Quando a beleza se exaure na árdua missão de embelezar o mundo, a alegria assume a cena — ao menos até que o ciclo da vida cotidiana cobre sua conta: a chegada inevitável de um novo boleto, a saúde que fraqueja, os almoços familiares que descambam em batalhas épicas e as segundas-feiras que nos relembram o peso bíblico de conquistar o sustento com o suor da testa. É nesse compasso trágico e cômico que Benjamin, o melancólico saltimbanco de “O Palhaço”, encontra sua trincheira. Ele se protege sob uma máscara de coragem e risos fabricados, vendendo um bem precioso que há muito deixou de lhe pertencer, como quem rega, obstinadamente, um solo árido. Selton Mello, assumindo a dupla jornada de diretor e protagonista, compõe esse personagem desolado com toques que dialogam tanto com a nostalgia quanto com o lirismo. Inspirando-se em ícones que vão de Renato Aragão a Jacques Tati, passando por Oscarito e Fellini, Mello constrói um artista tragicamente cômico, permeado por um niilismo crescente diante da vida e seus caprichos. Ainda assim, Benjamin — ou Pangaré, no picadeiro — ergue o cálice amargo da existência, à espera de que o próximo espetáculo, talvez, ofereça um novo sentido.
Enquanto isso, em um cenário onde boias-frias lutam pelo sustento à beira de estradas poeirentas, o espectador é convidado a mergulhar na atmosfera do sul de Minas Gerais. Uma Rural vermelha atravessa o chão de terra, levantando a poeira enquanto o circo Esperança monta sua lona em uma serra de Passos. Nesse ambiente carregado de simbolismo, o roteiro de Selton Mello e Marcelo Vindicato utiliza imagens e silêncios para transmitir emoções profundas, apostando em uma narrativa que se desenrola com a sutileza de um drama pictórico. O filme, que se desenha como uma obra de quadros contemplativos, alterna momentos de frenesi e quietude ao longo de sua duração. A abertura é especialmente marcante, evocando uma atmosfera de sensibilidade visual que traduz mais do que palavras poderiam expressar.
À medida que o enredo avança, o protagonista, Benjamin, imerso em pequenas urgências cotidianas, passa a lidar com questões aparentemente triviais dos bastidores do circo.
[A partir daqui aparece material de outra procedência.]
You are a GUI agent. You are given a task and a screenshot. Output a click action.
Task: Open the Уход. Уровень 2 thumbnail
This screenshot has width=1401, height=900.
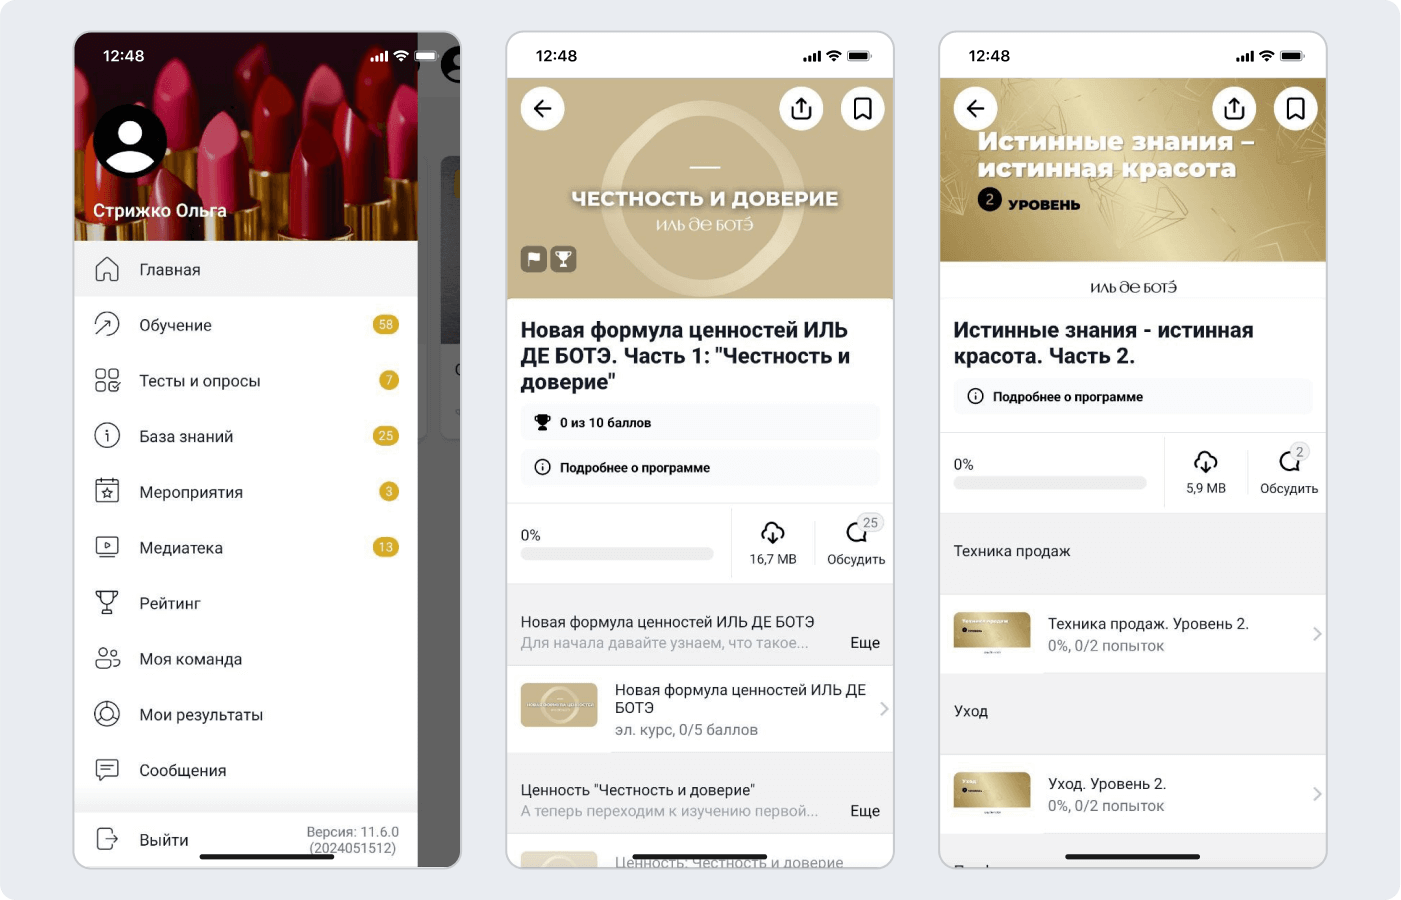[x=992, y=794]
Entre elas, um ventilador para aliviar o calor de Lola, a carismática atiradora de facas interpretada por Giselle Motta. No entanto, essas minúcias revelam camadas mais profundas da narrativa, onde a busca por identidade ocupa lugar central. Benjamin, ou Pangaré, é um homem dividido entre a figura pública que faz rir e a alma cansada que não encontra mais graça em si mesma. Essa tensão aparece em cenas emblemáticas, como o desmoronamento literal de seu RG, um símbolo de sua dissolução interna e externa, culminando em sua apreensão pela delegacia local, onde Moacyr Franco, em um papel surpreendentemente dramático como o delegado Justo, oferece uma performance notável.
No picadeiro, Pangaré encarna a alegria teatral e a catarse visceral, especialmente em cenas ao lado de Valdemar, o experiente palhaço Puro Sangue, vivido com maestria por Paulo José. A parceria entre os dois é uma dança de contrastes: enquanto o riso explode da plateia, o vazio cresce nos bastidores. “O Palhaço” não apenas homenageia a tradição circense, mas também reflete sobre as máscaras que todos usamos para enfrentar a vida. A melancolia presente em “Feliz Natal” (2008), estreia de Mello na direção, encontra ecos nesta obra, mas aqui, ela amadurece em um estilo próprio, mais caloroso e introspectivo, revelando a profundidade de um artista que, mesmo exaurido, segue em frente, como quem aposta em um último e redentor ato.